Indépendamment de la nature fugitive de l’œuvre réalisée, il régnait une atmosphère communautaire joyeuse, accompagnée d’une cacophonie musicale hurlée par plusieurs appareils portables. J’ai revécu les années de ma formation en arts, alors que l’ambiance était complètement contraire – tous les étudiants étant on ne peut plus sérieux, travaillant avec anxiété et calcul, avec un esprit de compétition plutôt que d’harmonie et de coopération.

Si la plupart des œuvres produites dans le « tunnel » entrent dans la catégorie de ce que j’appelle le graffiti international, plusieurs références à l’histoire de l’art s’infiltrent dans quelques-unes d’entre elles, comme une représentation op’art de la Joconde, rappelant le travail de Victor Vasarely, et des variations sur les boîtes de soupe d’Andy Warhol.

Quelques pâtés de maisons plus à l’est, dans la même rue, le contraste est saisissant avec une petite cour où se trouve l’antithèse de l’extravagance des graffitis. Bien qu’on observe là une nette fracture générationnelle dans la conception, la créativité n’en est pas moins autant au rendez-vous. Un auteur solitaire a produit, pendant une décennie, une série de figures découpées et peintes sur du contreplaqué, représentant une grande variété de personnages fictifs. S’y trouvent une collection de super-héros issus d’albums américains, ainsi qu’un groupe de protagonistes bien connus de bandes dessinées européennes. Ces figures sont habituellement installées lors d’occasions spéciales, au grand plaisir des enfants. Les tableaux colorés, mais statiques, semblent fonctionner comme un parfait contrepoint pour opposer l’expressivité indisciplinée et énergique des graffeurs à une nostalgie non dissimulée d’une époque moins complexe véhiculée par ces illustrations simples et unidimensionnelles.

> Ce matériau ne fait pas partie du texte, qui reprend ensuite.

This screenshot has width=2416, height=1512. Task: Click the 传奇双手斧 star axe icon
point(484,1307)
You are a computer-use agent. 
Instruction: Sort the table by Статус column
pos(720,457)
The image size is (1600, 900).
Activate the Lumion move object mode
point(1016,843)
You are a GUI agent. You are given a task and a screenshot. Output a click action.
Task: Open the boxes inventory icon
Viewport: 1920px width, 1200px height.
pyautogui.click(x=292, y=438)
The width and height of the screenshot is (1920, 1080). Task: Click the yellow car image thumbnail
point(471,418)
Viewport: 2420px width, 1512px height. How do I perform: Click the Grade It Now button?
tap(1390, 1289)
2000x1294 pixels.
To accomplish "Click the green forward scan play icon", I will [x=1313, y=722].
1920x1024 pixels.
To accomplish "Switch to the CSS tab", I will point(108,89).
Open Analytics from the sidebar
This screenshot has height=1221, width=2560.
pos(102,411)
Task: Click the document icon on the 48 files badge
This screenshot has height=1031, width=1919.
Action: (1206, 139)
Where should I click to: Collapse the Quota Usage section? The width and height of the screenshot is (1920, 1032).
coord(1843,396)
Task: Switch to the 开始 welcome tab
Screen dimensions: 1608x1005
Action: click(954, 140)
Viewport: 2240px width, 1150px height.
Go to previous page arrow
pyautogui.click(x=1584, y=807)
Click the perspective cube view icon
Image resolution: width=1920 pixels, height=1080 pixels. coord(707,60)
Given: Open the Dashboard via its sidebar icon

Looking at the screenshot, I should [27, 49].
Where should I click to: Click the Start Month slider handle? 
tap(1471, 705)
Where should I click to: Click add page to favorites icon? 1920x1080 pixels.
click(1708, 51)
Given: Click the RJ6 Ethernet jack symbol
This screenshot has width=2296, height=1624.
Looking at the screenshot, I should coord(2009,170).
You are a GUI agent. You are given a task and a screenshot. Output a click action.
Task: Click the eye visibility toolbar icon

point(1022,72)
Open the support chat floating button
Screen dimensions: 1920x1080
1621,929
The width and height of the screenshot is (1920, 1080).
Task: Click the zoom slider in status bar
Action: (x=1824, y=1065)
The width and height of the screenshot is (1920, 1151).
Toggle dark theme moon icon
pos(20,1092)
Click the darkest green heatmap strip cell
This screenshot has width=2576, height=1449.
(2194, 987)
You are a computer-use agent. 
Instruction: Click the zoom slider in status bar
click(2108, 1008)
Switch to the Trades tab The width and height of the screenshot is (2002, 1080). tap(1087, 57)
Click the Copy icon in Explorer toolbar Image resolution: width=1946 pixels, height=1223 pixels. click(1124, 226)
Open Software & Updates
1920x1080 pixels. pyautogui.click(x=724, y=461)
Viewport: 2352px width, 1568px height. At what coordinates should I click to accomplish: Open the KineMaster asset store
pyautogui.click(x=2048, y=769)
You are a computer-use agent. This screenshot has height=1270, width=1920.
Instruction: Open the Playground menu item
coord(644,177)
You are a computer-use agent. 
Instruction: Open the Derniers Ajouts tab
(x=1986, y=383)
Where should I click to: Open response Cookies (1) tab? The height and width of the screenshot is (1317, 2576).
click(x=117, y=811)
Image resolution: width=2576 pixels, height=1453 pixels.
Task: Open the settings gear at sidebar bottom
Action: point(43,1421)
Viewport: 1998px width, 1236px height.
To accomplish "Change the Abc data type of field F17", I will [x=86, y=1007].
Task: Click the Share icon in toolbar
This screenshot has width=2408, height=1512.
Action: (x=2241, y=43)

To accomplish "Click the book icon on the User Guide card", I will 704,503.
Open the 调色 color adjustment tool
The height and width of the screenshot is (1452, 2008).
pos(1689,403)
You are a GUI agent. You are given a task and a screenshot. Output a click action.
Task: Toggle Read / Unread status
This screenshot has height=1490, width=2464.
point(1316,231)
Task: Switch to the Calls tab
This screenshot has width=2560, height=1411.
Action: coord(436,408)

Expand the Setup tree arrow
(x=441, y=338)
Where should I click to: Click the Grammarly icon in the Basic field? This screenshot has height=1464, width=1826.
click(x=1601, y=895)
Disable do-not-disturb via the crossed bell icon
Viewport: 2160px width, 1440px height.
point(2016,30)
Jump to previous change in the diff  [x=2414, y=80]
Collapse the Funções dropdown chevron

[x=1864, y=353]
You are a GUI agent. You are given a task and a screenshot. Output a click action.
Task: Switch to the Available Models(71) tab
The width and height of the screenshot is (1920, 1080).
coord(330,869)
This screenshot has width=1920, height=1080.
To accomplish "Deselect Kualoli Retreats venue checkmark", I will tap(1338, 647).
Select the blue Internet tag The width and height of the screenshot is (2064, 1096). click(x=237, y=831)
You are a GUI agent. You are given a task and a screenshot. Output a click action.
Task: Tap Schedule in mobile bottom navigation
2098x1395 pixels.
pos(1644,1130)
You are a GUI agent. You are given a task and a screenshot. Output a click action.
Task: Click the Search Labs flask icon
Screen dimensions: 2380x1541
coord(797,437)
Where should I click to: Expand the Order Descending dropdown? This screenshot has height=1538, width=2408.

Le reste du quartier ouvrier d’Hochelaga-Maisonneuve est truffé d’une abondance de murales produites par des amateurs et des professionnels, ornant hangars et portes de garage dans les ruelles ainsi que les murs de petites entreprises. En dépit de leur qualité parfois douteuse, elles semblent toutes s’intégrer avec succès dans le tissu urbain.

Devant certains des dessins d’animaux sauvages du tunnel, je me suis rappelé d’un récit que m’a fait le critique d’art américain, Max Kozloff. Au début des années 1960, il a eu l’occasion de voir les peintures préhistoriques vieilles de dix-huit millénaires des grottes de Lascaux, dans le sud de la France. Il a été parmi les derniers visiteurs à accéder à celles-ci avant leur fermeture permanente au public, en raison de la détérioration des murales causée par la contamination humaine. Il m’a dit avoir été frappé par la beauté des illustrations et ébloui par les couleurs vives, qui lui ont donné l’impression d’être dans une discothèque. On ne peut qu’imaginer ce que les archéologues du futur feront de notre civilisation lorsqu’ils analyseront les innombrables couches d’images du tunnel de la rue de Rouen.